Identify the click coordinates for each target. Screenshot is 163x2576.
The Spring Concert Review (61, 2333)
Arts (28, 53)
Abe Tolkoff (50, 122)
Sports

···

* _Task goal_: Transcribe each record shown above, exactly.

* _Finished exercise_:
Identify the click coordinates for each target. Screenshot is 163x2576.
The Spring Concert Review (61, 2333)
Arts (28, 53)
Abe Tolkoff (50, 122)
Sports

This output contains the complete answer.